Anyway, subsidized jobs programs is my answer. Pay people to do jobs. Plant trees! There's so many places that could use some reforesting. There's no shortage of work to do.

I think the whole premise for UBI is that there won’t be any jobs left, jobs to make a living at least.
Guess we'll starve then. Good luck dealing with hundreds of millions of hungry angry people.
The idea you're suggesting here is 19th century era Marxism, and isn't based on historical or economic realities. There has never been a famine caused by new technologies creating unemployment, and food security is much higher now than at any other time in the past.
> There has never been a famine caused by new technologies creating unemployment

That's a bold statement.
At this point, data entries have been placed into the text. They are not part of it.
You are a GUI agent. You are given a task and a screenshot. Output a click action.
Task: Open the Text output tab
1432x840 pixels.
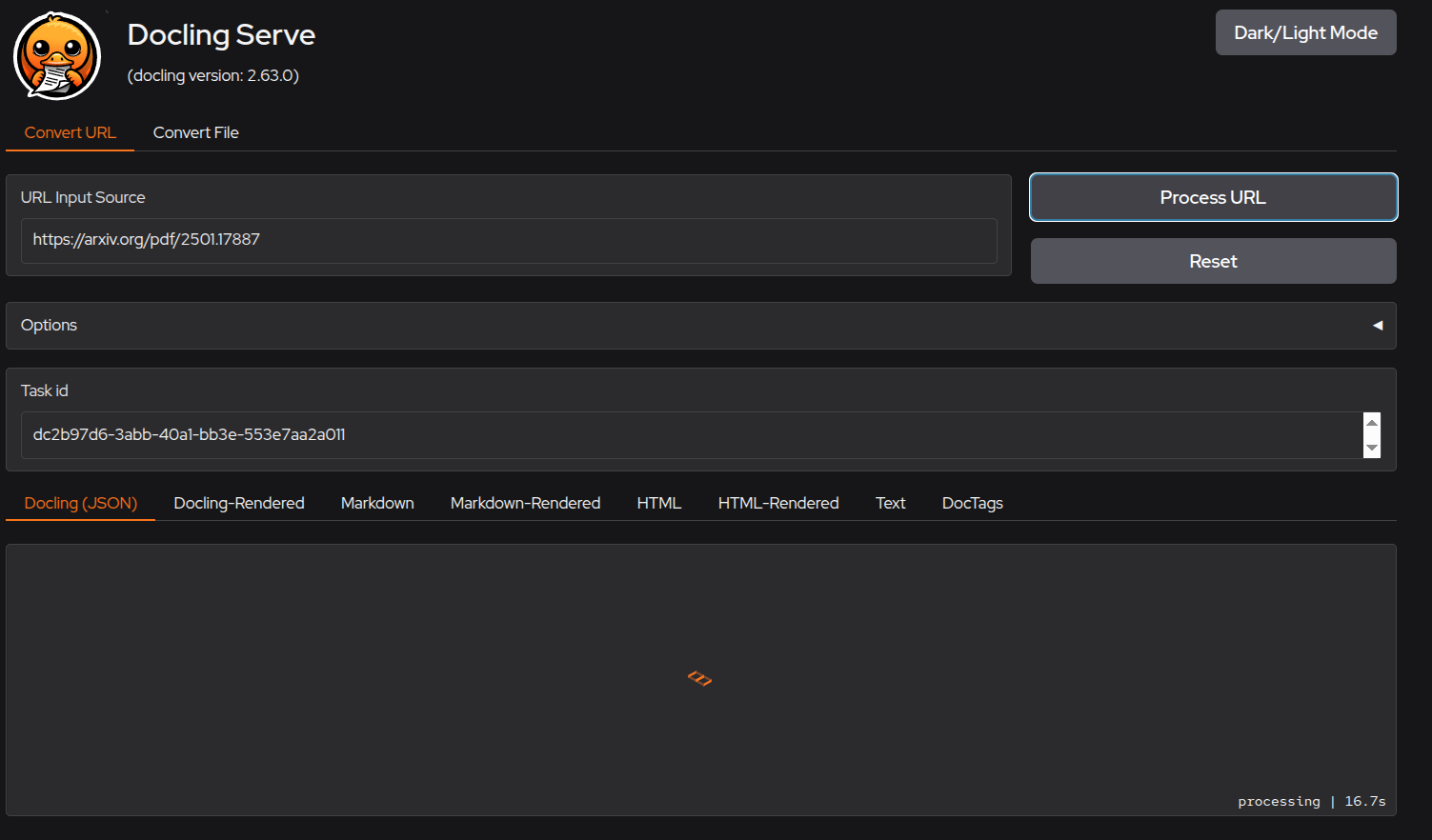[x=890, y=504]
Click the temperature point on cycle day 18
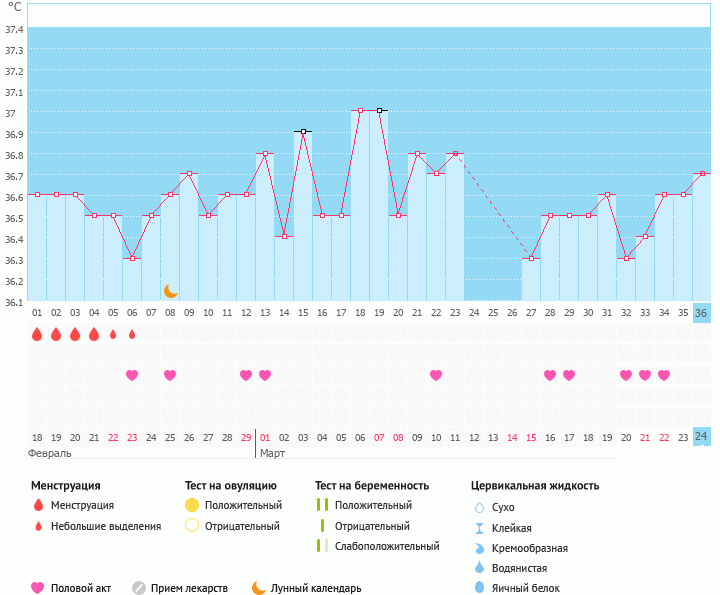The image size is (720, 595). [360, 111]
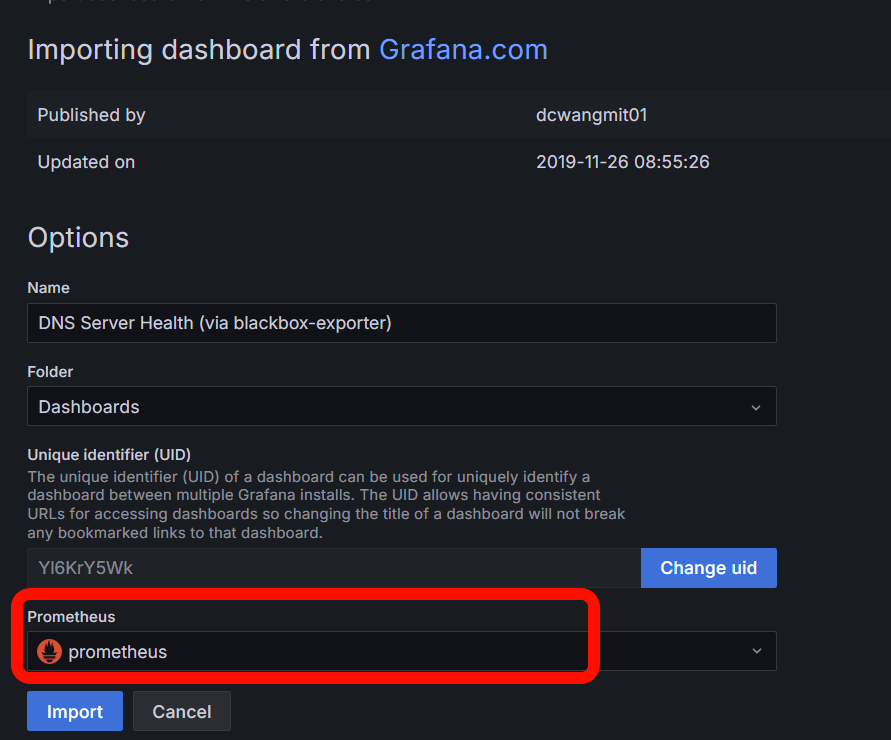Expand the Folder selector chevron arrow
This screenshot has width=891, height=740.
(x=756, y=408)
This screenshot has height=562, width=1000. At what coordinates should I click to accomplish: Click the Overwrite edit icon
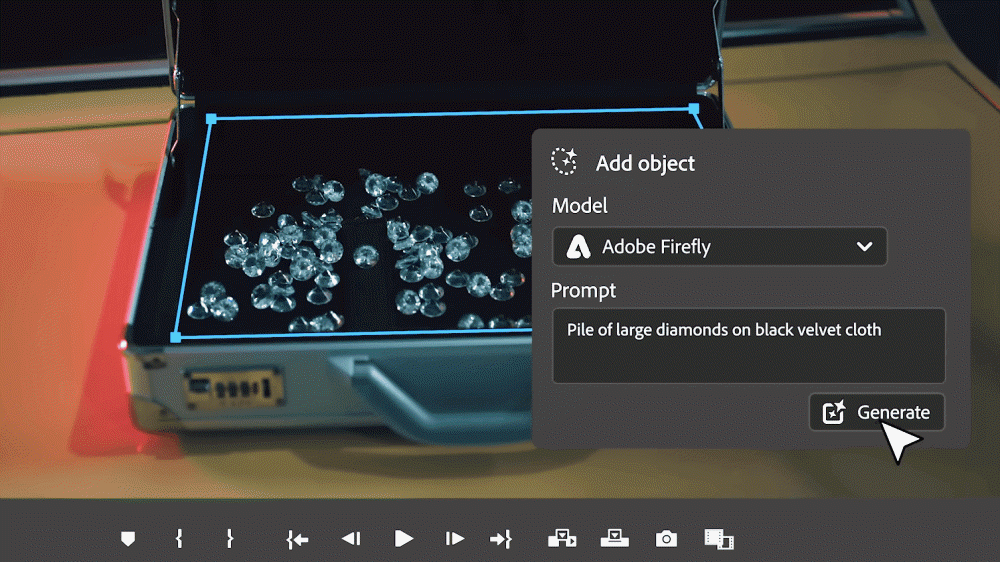point(614,539)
And depending on how you define famine it might even be true-ish. But I'm quite certain most poor people in the 1920s would disagree with you.

Which is why we got the russian revolution and both world wards at that time. All 3 were partially caused by 19th century industralisation creating an poor, hungry underclass.

It's not particularly bold, it's just a fact. It only seems bold because our society is still flooded with Marx-era propaganda.

Poor people in 1920 would agree with me. We know this because in this era Marxist ideas were already quite old, well known and widespread. He argued for what was effectively a UBI or very generous welfare system under a different name. He predicted the poor would rise up as capitalism drove their wages to zero and "alienated" them, then they'd overthrow it. But Marx became bitterly disappointed in his lifetime when capitalism didn't fail, wages didn't fall to zero and the working classes rejected his call to revolution.

Technological progress hasn't caused famines, it's ended them. What has caused several famines, though, is left wing people reorganizing society via force to solve imagined problems. If you're worried about people not having enough to eat, you should be terrified of a UBI.

As an Irish person, I want you to explain to me how "left wing" the British were when they had us export our food at gunpoint.
You're misinterpreting what I wrote. I didn't say all famines were caused by left wing policies. Obviously historically most were caused by natural disaster, like the Irish potato blight. But when famines have been caused by social change, it wasn't due to the march of technology.

The British never forced anyone in Ireland to export food "at gunpoint".

https://www.ers.usda.gov/topics/food-nutrition-assistance/fo...

"Food security is much higher now than at any other time in the past", huh?

18 million households in the U.S. were food insecure in 2024.

And that's from 2024. How much was oil then?

Now with ICE and tarrifs things are going to hit really hard.